Luego, con una elegancia escalofriante, tomó la cabeza de mi madre, que aún estaba cubierta por la capa oscura. Con un movimiento rápido y fluido, como si la hubiera girado sobre un eje invisible, la separó del cuerpo. De una forma otra vez cortesana, se acercó a mí con aquel macabro despojo en sus manos, como si quisiera que yo sintiera lo que él. Y con cada paso que daba hacia mí, la capa sobre la silla se iba deslizando, revelando lentamente el cuerpo de mi madre, ahora sin cabeza, un detalle más en su calculada puesta en escena. Pero yo estaba completamente enfocada en lo que el asesino tenía en sus manos, mirándolo con una curiosidad insaciable y un deleite que me pareció hermoso.
Sin que yo lo notara, él acercó aquel macabro despojo aún más, completamente oculto entre sus manos, su cercanía gélida erizando los pequeños vellos de mi brazo. Con un tono de voz sombrío que parecía surgir de las profundidades de la noche, me preguntó:
—¿Quieres saciar tu curiosidad?
Yo, con la inocencia de mis nueve años, respondí con un ligero asentimiento y un susurro:
—Sí.
Entonces, él me indicó que debía retirar la capa de su mano para que se revelara lo que ocultaba. Obedecí, pero él me detuvo con una suavidad inquietante:
—Despacio, pequeña Luna. La prisa mancharía este acto.
Accedí, y con una lentitud casi reverente, descorrí la tela oscura, como si se abriera un telón. Mis ojos se posaron en el rostro desfigurado de mi madre. Sus ojos, arrancados de sus cuencas, dejaban dos abismos negros y húmedos, como si la oscuridad misma los hubiera reclamado. La boca, grotescamente cosida con un hilo grueso y oscuro, formaba una mueca antinatural, un sello brutal sobre cualquier grito. La piel de su rostro, desprendida en jirones, revelaba la carne cruda y expuesta, un tapiz de tejido desgarrado que se desprendía con cada imperceptible vibración del aire. Sus orejas, mutiladas, presentaban formas irregulares y dentadas, como si alguna bestia hambrienta hubiera masticado esa zona con saña. Pero en medio de aquel horror, su perfecto peinado rubio y largo se mantenía intacto, y el moño rojo en su cabello resaltaba, creando ante mis ojos inocentes un escenario donde la repulsión y una extraña hermosura danzaban juntas.

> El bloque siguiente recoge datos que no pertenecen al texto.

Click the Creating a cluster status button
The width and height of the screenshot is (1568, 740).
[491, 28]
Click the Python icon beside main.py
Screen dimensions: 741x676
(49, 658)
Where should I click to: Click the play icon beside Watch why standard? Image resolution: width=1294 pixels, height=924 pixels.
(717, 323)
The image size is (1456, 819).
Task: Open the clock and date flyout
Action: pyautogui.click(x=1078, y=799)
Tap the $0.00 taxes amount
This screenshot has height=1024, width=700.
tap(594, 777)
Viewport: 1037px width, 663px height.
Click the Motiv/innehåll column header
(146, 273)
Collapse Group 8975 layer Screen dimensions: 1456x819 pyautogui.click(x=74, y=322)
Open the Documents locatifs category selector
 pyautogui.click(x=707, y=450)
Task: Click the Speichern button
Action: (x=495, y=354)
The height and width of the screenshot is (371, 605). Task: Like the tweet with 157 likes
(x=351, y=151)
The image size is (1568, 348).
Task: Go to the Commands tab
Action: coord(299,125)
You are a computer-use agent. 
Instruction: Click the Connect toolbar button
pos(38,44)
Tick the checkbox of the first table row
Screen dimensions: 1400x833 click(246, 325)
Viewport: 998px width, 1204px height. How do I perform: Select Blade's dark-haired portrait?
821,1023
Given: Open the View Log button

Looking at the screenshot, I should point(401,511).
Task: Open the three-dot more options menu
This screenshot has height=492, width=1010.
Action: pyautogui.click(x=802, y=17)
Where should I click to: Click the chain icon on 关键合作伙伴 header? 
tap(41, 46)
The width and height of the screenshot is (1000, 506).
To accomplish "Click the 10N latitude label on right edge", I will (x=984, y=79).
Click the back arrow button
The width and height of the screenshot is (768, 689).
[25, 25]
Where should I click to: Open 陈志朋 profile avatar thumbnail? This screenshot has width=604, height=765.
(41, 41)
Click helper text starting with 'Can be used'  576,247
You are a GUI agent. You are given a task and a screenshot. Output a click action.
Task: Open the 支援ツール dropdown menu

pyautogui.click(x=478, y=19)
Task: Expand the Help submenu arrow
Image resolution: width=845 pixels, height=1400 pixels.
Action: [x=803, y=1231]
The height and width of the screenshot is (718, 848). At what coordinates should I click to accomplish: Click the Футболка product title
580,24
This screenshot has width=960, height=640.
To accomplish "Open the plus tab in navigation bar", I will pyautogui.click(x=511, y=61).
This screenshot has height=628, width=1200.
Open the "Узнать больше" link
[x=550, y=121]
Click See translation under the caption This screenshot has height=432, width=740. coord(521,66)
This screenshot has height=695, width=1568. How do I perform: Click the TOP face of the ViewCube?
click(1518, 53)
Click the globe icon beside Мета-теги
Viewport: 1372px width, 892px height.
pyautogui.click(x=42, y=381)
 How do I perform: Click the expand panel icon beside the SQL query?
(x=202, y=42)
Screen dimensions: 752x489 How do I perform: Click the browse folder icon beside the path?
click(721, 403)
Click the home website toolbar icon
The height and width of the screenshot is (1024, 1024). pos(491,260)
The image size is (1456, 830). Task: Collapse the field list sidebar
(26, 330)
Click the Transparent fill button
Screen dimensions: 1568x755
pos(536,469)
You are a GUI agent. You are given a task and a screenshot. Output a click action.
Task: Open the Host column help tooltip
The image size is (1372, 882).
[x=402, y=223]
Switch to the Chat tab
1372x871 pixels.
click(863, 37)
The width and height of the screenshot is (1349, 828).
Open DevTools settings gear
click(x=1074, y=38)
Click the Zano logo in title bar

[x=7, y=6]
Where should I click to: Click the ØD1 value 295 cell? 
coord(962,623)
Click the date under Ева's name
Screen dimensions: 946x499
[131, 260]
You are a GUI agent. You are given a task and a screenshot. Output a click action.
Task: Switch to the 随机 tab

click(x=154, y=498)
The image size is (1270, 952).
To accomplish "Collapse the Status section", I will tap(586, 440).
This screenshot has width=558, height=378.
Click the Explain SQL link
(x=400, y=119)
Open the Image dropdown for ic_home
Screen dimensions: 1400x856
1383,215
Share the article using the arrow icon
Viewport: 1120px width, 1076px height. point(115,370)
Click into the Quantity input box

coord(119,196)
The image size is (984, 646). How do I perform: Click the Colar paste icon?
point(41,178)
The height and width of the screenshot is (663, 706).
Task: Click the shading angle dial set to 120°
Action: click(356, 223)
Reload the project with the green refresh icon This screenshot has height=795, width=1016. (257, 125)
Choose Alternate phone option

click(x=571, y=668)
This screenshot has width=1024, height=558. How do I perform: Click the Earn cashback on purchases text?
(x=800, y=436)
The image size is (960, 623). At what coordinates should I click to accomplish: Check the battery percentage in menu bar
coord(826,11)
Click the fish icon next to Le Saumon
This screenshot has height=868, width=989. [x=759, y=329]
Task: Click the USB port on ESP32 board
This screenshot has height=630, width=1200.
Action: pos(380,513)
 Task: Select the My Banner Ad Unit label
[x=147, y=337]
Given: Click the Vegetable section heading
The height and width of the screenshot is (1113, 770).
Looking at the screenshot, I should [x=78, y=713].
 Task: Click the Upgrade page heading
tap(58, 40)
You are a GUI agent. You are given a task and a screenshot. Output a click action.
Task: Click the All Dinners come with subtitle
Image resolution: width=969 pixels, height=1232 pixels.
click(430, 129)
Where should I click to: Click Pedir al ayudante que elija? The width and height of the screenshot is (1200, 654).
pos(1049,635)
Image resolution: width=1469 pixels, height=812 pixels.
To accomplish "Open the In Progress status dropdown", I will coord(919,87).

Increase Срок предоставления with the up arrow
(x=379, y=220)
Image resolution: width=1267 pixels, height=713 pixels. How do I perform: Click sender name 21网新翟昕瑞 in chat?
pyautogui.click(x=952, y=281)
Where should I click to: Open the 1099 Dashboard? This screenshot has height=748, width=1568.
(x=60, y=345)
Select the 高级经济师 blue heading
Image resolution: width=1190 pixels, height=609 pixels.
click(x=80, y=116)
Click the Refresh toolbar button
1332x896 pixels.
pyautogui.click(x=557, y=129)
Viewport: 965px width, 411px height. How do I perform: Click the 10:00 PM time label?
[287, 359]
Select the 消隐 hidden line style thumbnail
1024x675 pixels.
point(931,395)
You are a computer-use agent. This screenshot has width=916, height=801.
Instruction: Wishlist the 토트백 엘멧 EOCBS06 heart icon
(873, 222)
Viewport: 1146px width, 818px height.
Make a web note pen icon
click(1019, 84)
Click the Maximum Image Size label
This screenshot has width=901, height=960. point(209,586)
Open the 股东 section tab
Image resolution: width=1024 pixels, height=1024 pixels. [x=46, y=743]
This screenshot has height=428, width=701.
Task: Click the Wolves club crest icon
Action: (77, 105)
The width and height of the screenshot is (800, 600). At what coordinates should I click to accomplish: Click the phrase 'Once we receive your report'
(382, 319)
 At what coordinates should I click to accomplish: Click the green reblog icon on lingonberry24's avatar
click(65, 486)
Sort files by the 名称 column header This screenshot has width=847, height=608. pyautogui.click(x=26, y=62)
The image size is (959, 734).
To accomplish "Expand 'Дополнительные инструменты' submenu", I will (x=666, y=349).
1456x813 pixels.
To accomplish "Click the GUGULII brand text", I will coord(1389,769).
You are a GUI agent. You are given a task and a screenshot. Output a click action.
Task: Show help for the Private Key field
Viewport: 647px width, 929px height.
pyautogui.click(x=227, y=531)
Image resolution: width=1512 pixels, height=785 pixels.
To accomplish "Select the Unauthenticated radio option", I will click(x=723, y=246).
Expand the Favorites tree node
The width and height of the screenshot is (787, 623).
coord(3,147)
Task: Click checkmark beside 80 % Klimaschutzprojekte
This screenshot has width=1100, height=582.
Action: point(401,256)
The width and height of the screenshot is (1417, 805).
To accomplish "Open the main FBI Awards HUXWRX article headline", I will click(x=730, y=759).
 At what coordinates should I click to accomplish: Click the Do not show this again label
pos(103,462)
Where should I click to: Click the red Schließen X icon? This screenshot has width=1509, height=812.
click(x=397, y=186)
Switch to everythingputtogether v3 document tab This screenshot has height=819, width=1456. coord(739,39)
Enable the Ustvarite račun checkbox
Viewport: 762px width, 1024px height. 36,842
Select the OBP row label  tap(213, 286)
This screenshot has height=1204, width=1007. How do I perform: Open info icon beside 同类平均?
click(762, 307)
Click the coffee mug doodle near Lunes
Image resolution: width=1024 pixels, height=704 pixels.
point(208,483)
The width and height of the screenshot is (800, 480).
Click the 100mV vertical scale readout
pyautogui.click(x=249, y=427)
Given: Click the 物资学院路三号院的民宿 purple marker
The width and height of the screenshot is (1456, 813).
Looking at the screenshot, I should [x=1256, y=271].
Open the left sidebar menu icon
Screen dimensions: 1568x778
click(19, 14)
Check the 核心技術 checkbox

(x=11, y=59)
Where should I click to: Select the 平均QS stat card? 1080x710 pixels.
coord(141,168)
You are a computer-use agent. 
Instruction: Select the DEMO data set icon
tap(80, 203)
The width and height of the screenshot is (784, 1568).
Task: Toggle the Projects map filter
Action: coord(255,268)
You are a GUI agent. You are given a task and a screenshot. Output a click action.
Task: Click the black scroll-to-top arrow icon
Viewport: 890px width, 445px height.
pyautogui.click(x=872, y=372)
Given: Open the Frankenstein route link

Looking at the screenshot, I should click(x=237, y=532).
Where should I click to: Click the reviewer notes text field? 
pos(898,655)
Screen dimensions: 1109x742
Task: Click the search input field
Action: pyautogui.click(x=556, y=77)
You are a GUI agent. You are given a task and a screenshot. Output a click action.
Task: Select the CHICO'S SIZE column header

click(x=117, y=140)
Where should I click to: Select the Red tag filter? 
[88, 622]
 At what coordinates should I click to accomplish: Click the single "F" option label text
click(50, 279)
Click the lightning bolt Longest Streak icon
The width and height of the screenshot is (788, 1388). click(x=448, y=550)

De pronto, la voz sombría del asesino, un susurro que se deslizó como una serpiente hasta mi oído, me sacó de mi trance.
—Despierta, pequeña Luna. No es un sueño. Es una pesadilla real.
Su aliento frío rozó mi piel.
—Deberías ser más comprensible. Fuiste testigo de cómo maté a tu madre. Las niñas buenas no hacen eso. A menos que... —su voz se volvió una caricia helada—, a menos que en ti guardes un poco de esa oscuridad, y eso te haga reaccionar así de natural.
En ese instante, como si un hilo invisible se rompiera, la fascinación se desvaneció. La realidad se abalanzó sobre mí. Un grito, un sonido gutural que jamás había emitido, se desgarró de mi garganta. Mis manos volaron a mis mejillas, apretándolas con desesperación, mientras mis ojos se cerraban con fuerza, intentando borrar la imagen. Sentí la necesidad de vomitar, un movimiento natural de mi cuerpo que no pude contener. Mis ojos se abrieron de golpe, y mis manos se apretaban el estómago con violencia. El asesino rió con una sutileza escalofriante, una risa que apenas se escuchaba. Todo el contenido de mi estómago cubrió gran parte de mis ropas y el suelo. Cuando di un paso atrás, me resbalé en mi propio vómito y caí, impactando mi cabeza fuertemente contra el suelo. Y ahí es donde todo se volvió negro. Sin recorda nada de lo sucedido despues.